Directives.
A: Answer these from the Ponzi scheme page, one line per answer, marked like the questions:
(i) How many years of experience does Kathy have as a trial attorney?
(ii) Who wrote the guest blog post?
(iii) How long did the guest author spend co-writing The Ponzi Book?
B: List every type of client that the Ponzi scheme page names for Kathy in Ponzi scheme cases and bankruptcy matters.
C: Extend the guest blog post on the Ponzi scheme page, starting after its final sentence.

Provided passage.

------------------------------------------------------------

Kathy Bazoian Phelps
Senior Counsel in Ponzi Scheme Litigation
and Bankruptcy Matters

Kathy is a senior business trial attorney with more than 25 years experience prosecuting and defending claims for clients involved in Ponzi scheme matters and in bankruptcy proceedings. Kathy’s practice includes recovering assets for clients in complex fraud cases on under standard fee and alternative fee arrangements. Kathy also serves as a mediator in bankruptcy matters, in complex business disputes, and in matters requiring an expert on fraud or Ponzi schemes.

Kathy’s Clients in Ponzi Scheme Cases and Bankruptcy Matters
Equity Receivers
Bankruptcy Trustees
High Net Worth Investors
Debtors in Bankruptcy
Secured and Unsecured Creditors

Friday, January 3, 2014

Guest Blog: Why I Voted That Ponzi Scheme Perps’ Sentences Are Too Long

By Hon. Steven Rhodes

I confess. I was the one. In The Ponzi Scheme Blog DECEMBER POLL, I cast the sole vote that prison sentences for Ponzi scheme perpetrators are too long.

After spending two years co-writing The Ponzi Book with Kathy Phelps, I certainly understand the social, emotional, and financial devastation that Ponzi schemes cause, as well as the outrage that victims so justifiably feel. As Kathy has well-chronicled in this blog, the numbers are staggering – the numbers of newly-exposed schemes, the numbers of defrauded victims, and the numbers of dollars lost.

Still, longer sentences are not the answer. They accomplish nothing and are very expensive. Worse, they are unjust.

------------------------------------------------------------

Data extract.
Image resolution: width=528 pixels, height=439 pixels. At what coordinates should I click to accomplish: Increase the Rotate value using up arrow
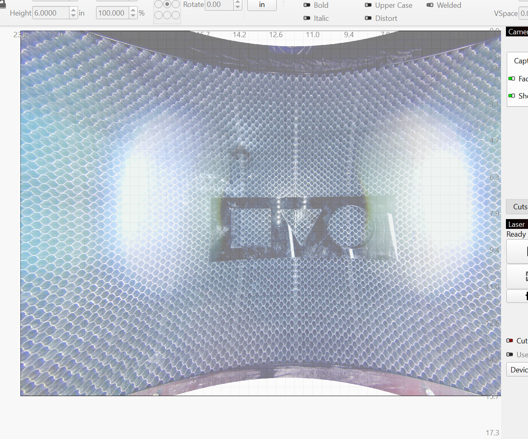[238, 2]
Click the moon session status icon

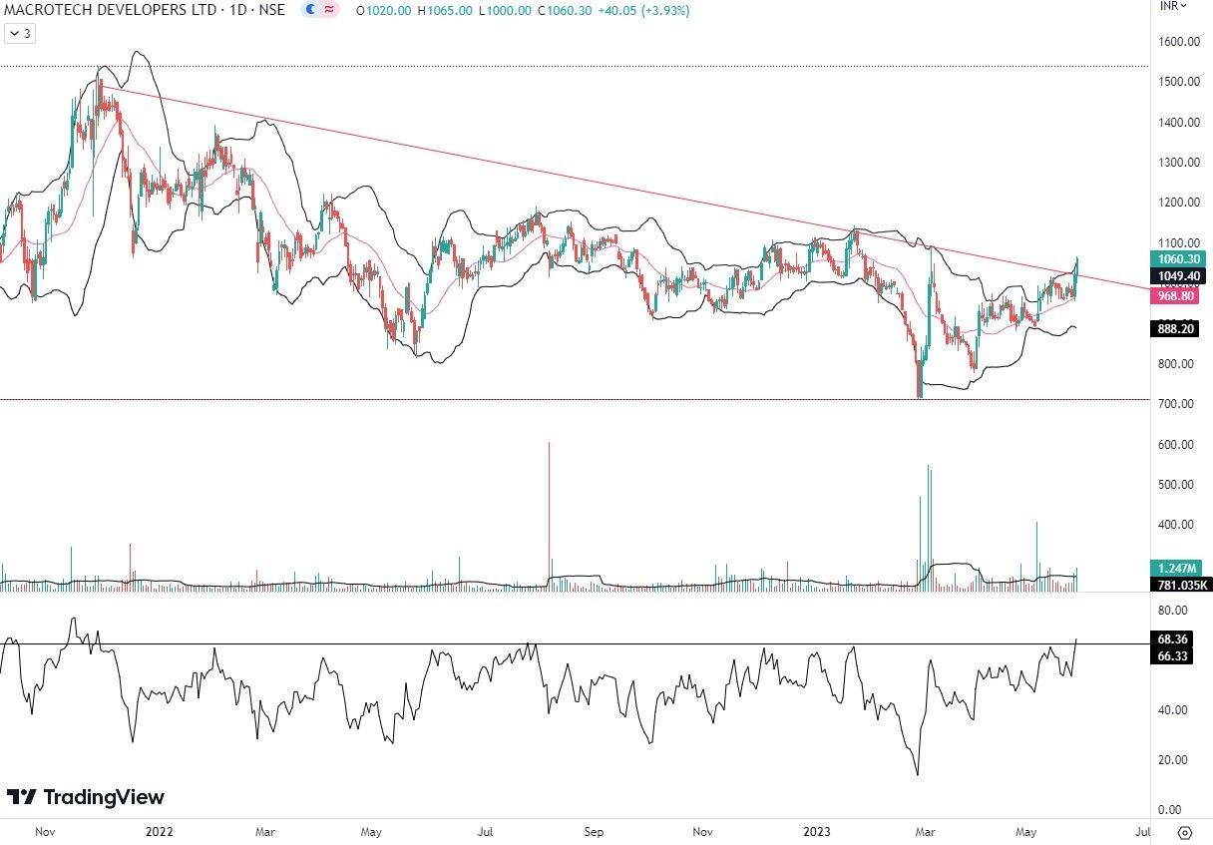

------------------------------------------------------------

Expected results.
A:
(i) More than 25 years
(ii) Hon. Steven Rhodes
(iii) Two years

B:
Equity Receivers
Bankruptcy Trustees
High Net Worth Investors
Debtors in Bankruptcy
Secured and Unsecured Creditors

C:
Let’s consider the expense first. Our country has 5% of the world's population and 25% of the world’s prison population. We have 2,240,000 people behind bars.

Here are the yearly costs per inmate for some sample states:
  • California - $47,000
  • Florida - $28,000
  • Illinois - $38,000
  • Michigan - $28,000
  • New Jersey - $55,000
  • New York - $60,000
  • Wisconsin - $38,000
The yearly cost per inmate in the federal prison system is $30,000.

We spend an astounding $63,000,000,000 per year to incarcerate prisoners. That’s a lot of money that isn’t going to teachers, police or reducing the national debt.

And what do we get when we spend this tax money on the extraordinary sentences that we give to Ponzi scheme perps? Ponder these sentences:
  • Bernie Madoff - 150 years
  • Marc Drier - 20 years
  • Alan Stanford - 110 years
  • Tom Petters - 50 years
  • Scott Rothstein - 50 years
  • Sam Israel - 20 years
  • Lou Pearlman - 25 years
  • Peter Lombardi - 20 years
  • Nicholas Cosmo - 50 years
The conventional wisdom is that incarceration serves three purposes. It prevents and deters the defendant from repeating the crime (special deterrence). It also deters others from committing the crime (general deterrence). And it punishes the crime (retribution).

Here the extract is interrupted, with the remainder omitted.